ATHEIS
Karya:
Achdiat Karta Mihardja
Penerbit
Balai Pustaka
Jakarta
1990 (cetakan sebelas)
ISBN
979-407-185-4
232
halaman
Buku
ini terbit pertama kali tahun 1949, dengan setting masyarakat Indonesia di kota
Bandung awal permulaan abad 20 hingga jaman penjajahan Jepang yang ditandai
dengan pergeseran gaya hidup tradisional ke gaya hidup modern. Buku Atheis yang saya baca, merupakan buku digital yang
tidak terlalu rapi lay-outnya.
Alkisah,
Hasan merupakan seorang pemuda
terpelajar dari keluarga bangsawan Sunda yang relijius. Di saat remaja, Hasan
jatuh hati kepada Rukmini, seorang remaja anak orang biasa. Namun cintanya
tidak berjalan mulus karena keluarga Hasan menginginkan Hasan kelak mendapatkan
istri dari keluarga bangsawan. Sedangkan keluarga Rukmini mengharapkan Rukmini mendapatkan
suami dari kalangan orang biasa. Untuk mengobati kegundahan hatinya dan
mendapatkan ketenangan batin, Hasan tertarik mengikuti ajaran orang tua untuk
mendalami ilmu agama Islam dan tarekat yang merujuk pada amalan dari Syekh
Abdul Qadir Djaelani.
Setelah
lulus Sekolah Menengah, Hasan kemudian bekerja untuk kantor jawatan air di Kota
Bandung (seperti PDAM jaman sekarang). Ketika menjalankan pekerjaannya, Hasan
bertemu dengan Rusli seorang teman SD-nya yang dulu terkenal bandel dan
sekarang sudah menjadi tokoh pergerakan komunis. Melalui Rusli, Hasan berkenalan dengan
Kartini yang merupakan janda muda simpatisan komunis. Kartini bergabung dengan
Rusli karena merasa mendapatkan perlindungan dari mantan suaminya yang feodalis
dan suka melakukan kekerasan terhadapnya.
Pertemuan
Hasan dengan Rusli terus berlanjut dan Hasan sering mengikuti diskusi-diskusi
yang diselenggarakan oleh Rusli dan kelompoknya. Demikian pula pertemuan Hasan
dengan Kartini juga semakin intens dilakukan, karena Hasan terpesona dengan
penampilan Kartini yang mirip dengan Rukmini, cinta pertamanya. Diskusi yang
sering dilakukan, membuat pendirian Hasan lama-kelamaan menjadi goyah. Ajaran
agama mulai ditinggalkan dan lebih banyak mendekatkan diri pada kehidupan duniawi semata. Puncak kegoyahan
iman Hasan terjadi ketika dia berdebat dengan ayahnya tentang ajaran agama.

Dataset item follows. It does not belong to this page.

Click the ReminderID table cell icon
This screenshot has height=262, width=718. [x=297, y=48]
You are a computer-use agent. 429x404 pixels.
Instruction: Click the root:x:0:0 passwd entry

Hasan merasa ajaran agama tidak mampu memecahkan persoalan-persoalan dunia
sehingga dia menjadi Atheis. Hasan juga nekat menikahi Kartini walaupun
keluarga menolaknya. Akhirnya hubungan Hasan yang tinggal di Bandung dengan
keluarga ayahnya di kampung menjadi
semakin jauh.
Dalam
perjalanan rumah tangganya, Hasan dan Kartini ternyata tidak menemukan kedamaian. Mereka sering cek
cok karena Hasan cemburu dengan Kartini yang lebih mengutamakan kehidupan
kelompok politiknya daripada rumahtangganya. Sampai suatu saat mereka cekcok
hebat dan Kartini kabur dari rumah. Dalam pelariannya, Kartini dibantu oleh
Anwar seorang seniman simpatisan komunis. Namun setelahnya ketahuan bahwa Anwar
hanya ingin menjadikan Kartini sebagai tempat pelampiasan nafsu birahinya.
Hasan
yang menyesal bertengkar dengan Kartini kemudian mencari Kartini namun tak
kunjung bertemu. Muncul berita dari kampung, bahwa ayah Hasan sakit keras
karena memendam rasa sedih yang mendalam karena Hasan telah meninggalkan ajaran
dari agamanya. Hasan yang segera berkunjung ke ayahnya, menemukan ayahnya yang
sakit tak berdaya bahkan dengan halus mengusir Hasan karena telah menyimpang
dari ajaran agaman keluarga. Tak lama kemudian Ayahnya meninggal dunia. Meninggalnya
ayahanda yang sangat disayanginya serta kepergian Kartini, telah membuat kondisi
fisik Hasan menurun dan jatuh sakit terkena penyakit TBC. Hingga suatu saat dia
ditangkap Kempetei (polisi Jepang) karena dia tidak mau bersembunyi ketika
sedang ada serangan udara tentara Sekutu. Penderitaan lahir dan batin selama di penjara
menghantar Hasan menemui ajalnya.
Mninggalnya
Hasan akhirnya sampai ke telinga Kartini. Kartiniun menyesal karena dia
sejatinya masih memendam cinta yang teramat dalm kepada Hasan. Kartini menyesal
tidak bisa menjadi istri yang baik bagi Hasan. Tapi penyesalan hanya tinggal
penyesalan karena nasi telah menjadi bubur….
Buku
roman ini enak dibaca. Saya terpesona dengan gaya bahasa dan kosa kata ejaan
lama di awal abad 20 an. Imajinasi juga terpancing untuk membayangkan situasi
sosial dan budaya yang berkembang saat itu. Achdiat Karta Mihardja selaku
penulis buku juga sangat piawai untuk memberikan ilustrasi contoh perdebatan
kaum agamis dan kaum komunis yang atheis. Saya pikir hal itu hanya bisa
dilakukan oleh orang yang memang memahami konsep dasar politik komunisme maupun
konsep dasar agama. Sebuah kepiawaian yang tidak mengherankan karena selain sosok
yang relijius, Achdiat Karta Mihardja merupakan pembelajar filsafat, ahli
kebudayaan, wartawan dan juga seorang dosen berkualitas.